Our study indicates that there is a lack of uniformity amongst orthopaedic surgeons, and haematologists in Scotland, with regards the need to stop clopidogrel preoperatively. There also appears to be some confusion as to whether additional DVT prophylaxis is needed. Most orthopaedic units did not have a policy to deal with these patients, and the majority did not contact the haematology department at their hospital prior to instituting a policy on stopping clopidogrel. The majority of orthopaedic surgeons also felt that further guidelines in this area would be useful. In order to best manage these patients a multidisciplinary approach is needed to fully assess risk of bleeding compared to risk of an ischemic event when assessing need for anticoagulation.
Our survey raises the following issues. First, is it safe to continue taking clopidogrel in the perioperative period, and if so, is any additional DVT prophylaxis needed or is clopidogrel alone sufficient? Second, in the absence of any current guidelines, are there medico-legal implications if surgeons fail to conform to the British National Formulary advice of stopping clopidogrel 7 days preoperatively? Third, should elective/emergency surgery be delayed until the antiplatelet effect of clopidogrel has worn off?

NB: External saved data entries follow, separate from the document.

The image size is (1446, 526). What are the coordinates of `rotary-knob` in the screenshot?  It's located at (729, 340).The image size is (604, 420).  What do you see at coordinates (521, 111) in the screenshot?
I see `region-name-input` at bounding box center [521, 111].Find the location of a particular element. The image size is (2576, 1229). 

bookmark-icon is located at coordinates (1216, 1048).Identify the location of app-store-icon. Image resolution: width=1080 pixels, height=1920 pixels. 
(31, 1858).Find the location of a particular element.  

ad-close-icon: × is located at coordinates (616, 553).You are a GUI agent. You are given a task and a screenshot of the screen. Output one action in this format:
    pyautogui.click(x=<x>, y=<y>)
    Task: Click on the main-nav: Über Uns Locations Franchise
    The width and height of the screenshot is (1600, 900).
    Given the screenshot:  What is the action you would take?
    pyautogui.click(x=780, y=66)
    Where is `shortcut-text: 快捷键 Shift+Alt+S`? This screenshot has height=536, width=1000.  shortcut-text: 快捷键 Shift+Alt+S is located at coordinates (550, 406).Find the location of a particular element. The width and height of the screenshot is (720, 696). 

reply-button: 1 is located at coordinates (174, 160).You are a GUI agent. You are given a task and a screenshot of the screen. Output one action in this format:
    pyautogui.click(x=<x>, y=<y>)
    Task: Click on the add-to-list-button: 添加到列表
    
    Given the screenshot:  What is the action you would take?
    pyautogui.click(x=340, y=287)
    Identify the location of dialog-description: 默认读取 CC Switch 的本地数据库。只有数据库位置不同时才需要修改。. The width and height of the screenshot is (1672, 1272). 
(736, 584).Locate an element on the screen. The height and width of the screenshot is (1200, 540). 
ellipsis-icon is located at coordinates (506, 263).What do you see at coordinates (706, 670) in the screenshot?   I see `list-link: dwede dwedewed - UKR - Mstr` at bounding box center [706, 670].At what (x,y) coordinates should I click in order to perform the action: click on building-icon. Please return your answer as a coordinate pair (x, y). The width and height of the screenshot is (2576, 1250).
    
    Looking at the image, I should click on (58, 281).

As this paper was an observational study, there are limitations. Although more than 60% of consultants responded there is the potential for bias as those who responded may have more interest in this subject perhaps due to knowledge of the medication or previous experience of complications. There is also the possibility that those who did not respond do not stop the medication and experienced complications. This would alter the results and therefore the conclusions drawn. However the purpose of this study was to audit the current practice in Scotland and highlight a potential lack of uniformity and the need for further guidance on peri-operative management of these patients.